Requirement »
Please pull out every line of the entries below that contains the word "activity", and copy each of those lines in full.

Supplied entries »

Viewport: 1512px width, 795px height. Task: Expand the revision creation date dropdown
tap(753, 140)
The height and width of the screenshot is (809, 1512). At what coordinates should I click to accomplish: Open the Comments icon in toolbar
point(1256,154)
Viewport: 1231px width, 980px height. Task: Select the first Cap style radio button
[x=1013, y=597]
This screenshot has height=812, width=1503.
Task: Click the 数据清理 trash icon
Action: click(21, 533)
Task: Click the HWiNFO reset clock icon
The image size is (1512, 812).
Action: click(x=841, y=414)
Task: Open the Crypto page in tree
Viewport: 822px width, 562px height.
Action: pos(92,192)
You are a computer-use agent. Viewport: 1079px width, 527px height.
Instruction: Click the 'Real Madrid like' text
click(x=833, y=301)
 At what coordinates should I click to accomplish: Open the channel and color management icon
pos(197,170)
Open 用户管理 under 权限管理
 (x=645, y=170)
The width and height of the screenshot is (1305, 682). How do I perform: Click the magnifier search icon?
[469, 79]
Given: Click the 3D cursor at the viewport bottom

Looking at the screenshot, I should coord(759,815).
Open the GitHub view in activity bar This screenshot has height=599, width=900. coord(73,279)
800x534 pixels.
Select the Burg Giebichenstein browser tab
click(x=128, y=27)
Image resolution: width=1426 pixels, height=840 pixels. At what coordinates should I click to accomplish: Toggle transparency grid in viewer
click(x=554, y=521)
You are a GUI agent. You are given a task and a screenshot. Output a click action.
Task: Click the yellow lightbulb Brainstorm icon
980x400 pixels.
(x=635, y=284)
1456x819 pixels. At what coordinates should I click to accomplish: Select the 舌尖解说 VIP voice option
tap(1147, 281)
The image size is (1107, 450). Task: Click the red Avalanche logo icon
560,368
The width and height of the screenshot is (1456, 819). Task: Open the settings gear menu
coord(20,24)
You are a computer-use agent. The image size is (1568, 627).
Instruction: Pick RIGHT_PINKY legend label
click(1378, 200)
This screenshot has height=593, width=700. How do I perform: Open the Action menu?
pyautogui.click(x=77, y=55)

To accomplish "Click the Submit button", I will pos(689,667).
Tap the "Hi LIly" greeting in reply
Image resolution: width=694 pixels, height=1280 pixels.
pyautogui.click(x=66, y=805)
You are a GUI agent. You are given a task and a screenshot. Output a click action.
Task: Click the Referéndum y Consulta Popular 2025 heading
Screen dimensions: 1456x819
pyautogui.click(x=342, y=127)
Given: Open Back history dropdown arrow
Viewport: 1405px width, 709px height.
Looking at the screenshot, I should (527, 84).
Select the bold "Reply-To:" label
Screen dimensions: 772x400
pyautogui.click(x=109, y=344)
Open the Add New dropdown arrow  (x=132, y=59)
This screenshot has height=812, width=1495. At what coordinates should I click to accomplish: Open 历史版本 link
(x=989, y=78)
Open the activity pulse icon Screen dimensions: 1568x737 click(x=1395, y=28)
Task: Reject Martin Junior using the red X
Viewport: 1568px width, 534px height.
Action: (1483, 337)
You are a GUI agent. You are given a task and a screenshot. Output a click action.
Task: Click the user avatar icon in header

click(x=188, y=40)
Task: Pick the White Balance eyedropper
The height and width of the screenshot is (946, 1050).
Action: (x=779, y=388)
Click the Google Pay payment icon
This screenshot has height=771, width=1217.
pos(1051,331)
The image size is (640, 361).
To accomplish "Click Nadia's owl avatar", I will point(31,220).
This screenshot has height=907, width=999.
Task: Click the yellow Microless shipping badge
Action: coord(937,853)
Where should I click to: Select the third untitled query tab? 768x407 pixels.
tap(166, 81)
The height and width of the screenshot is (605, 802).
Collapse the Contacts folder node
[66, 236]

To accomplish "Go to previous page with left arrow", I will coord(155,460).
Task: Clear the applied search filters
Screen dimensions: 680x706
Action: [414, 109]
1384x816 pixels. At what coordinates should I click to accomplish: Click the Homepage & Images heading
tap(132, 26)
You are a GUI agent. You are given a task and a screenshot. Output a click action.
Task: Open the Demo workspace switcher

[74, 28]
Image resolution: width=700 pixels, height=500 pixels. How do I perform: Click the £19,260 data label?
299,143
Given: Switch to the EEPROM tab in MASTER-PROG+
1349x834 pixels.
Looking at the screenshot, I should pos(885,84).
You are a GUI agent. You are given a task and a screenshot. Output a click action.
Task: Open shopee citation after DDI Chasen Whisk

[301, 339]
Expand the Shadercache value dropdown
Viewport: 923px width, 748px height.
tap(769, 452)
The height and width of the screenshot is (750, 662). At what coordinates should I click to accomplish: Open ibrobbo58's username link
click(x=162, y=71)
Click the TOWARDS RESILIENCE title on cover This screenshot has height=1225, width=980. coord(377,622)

Response to the task »
Open the GitHub view in activity bar This screenshot has height=599, width=900. coord(73,279)
Open the activity pulse icon Screen dimensions: 1568x737 click(x=1395, y=28)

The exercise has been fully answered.